- Born: 1784 Bloomsbury, London
- Died: 1824 (aged 39–40)
- Known for: Architectural drawing, Watercolour

= Hugh O'Neill (artist) =

Hugh O'Neill (1784-1824) was an English architectural and antiquarian draughtsman who contributed 441 drawings of scenes from Bristol, England to the topographical collection of George Weare Braikenridge. The Braikenridge Collection makes Bristol's early 19th century appearance one of the best documented of any English city.

O'Neill was born in Bloomsbury, London on 20 April 1784, the son of Jeremiah O'Neill, an architect.

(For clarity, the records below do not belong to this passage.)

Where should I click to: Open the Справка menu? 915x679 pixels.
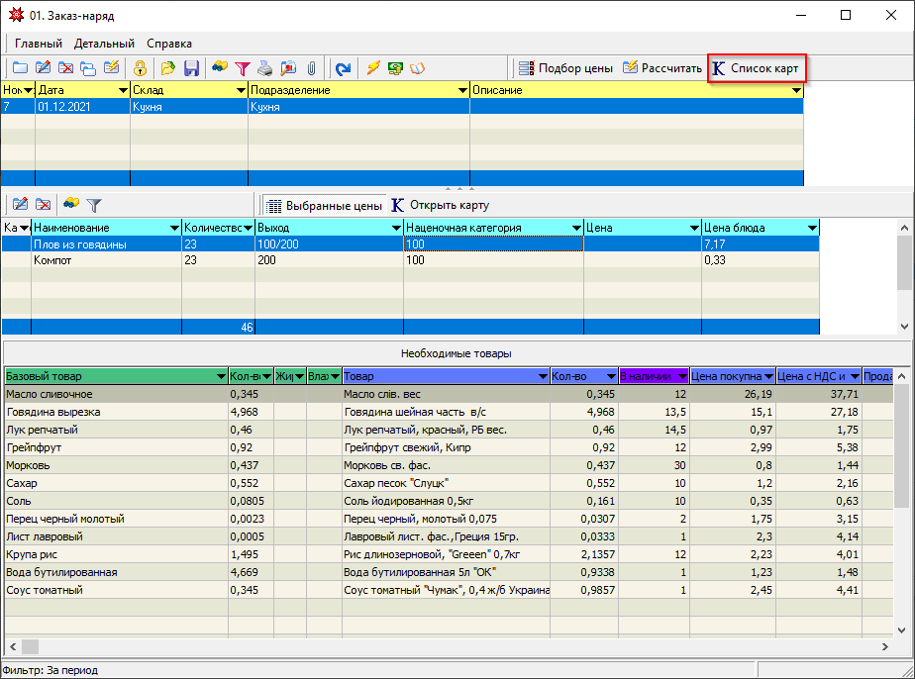coord(169,44)
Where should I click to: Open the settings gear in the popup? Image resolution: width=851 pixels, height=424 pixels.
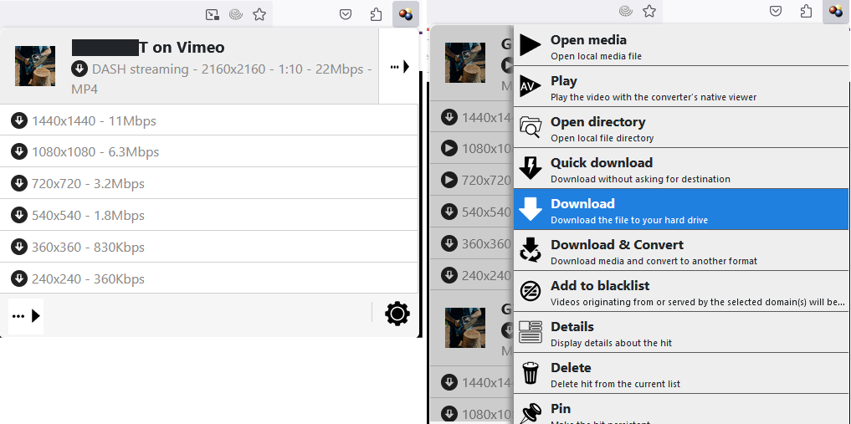pos(397,314)
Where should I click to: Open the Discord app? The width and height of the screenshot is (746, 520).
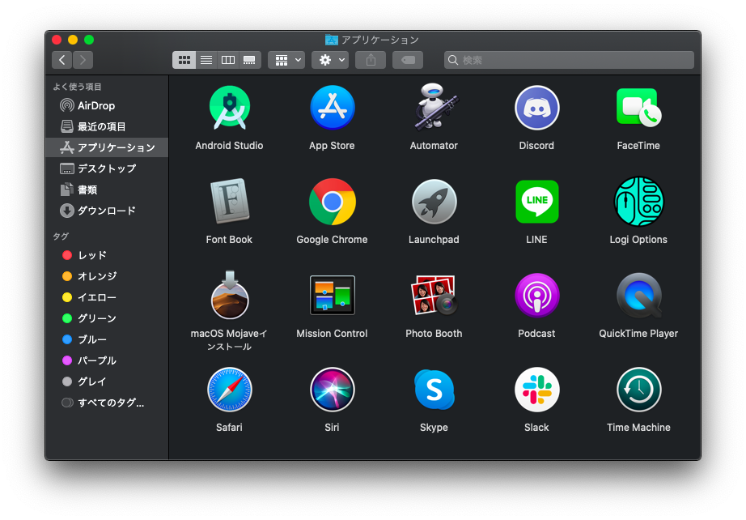pos(536,107)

He exhibited at the Royal Academy during 1800-04. He was a drawing master at Oxford and Edinburgh, then moved to Bath in 1813.

In 1821 he settled in Bristol and worked almost exclusively thereafter for George Weare Braikenridge. Most of the commissioned works were in monochrome wash. Some of his surviving drawings suggest that he also undertook commissions for architectural alterations. He does not seem to have participated in the activities of the Bristol School of artists.

He died in Bristol on 7 April 1824.

The Braikenridge Collection is in the Bristol City Museum and Art Gallery. Some of O'Neill's early drawings are in the Ashmolean Museum, Oxford.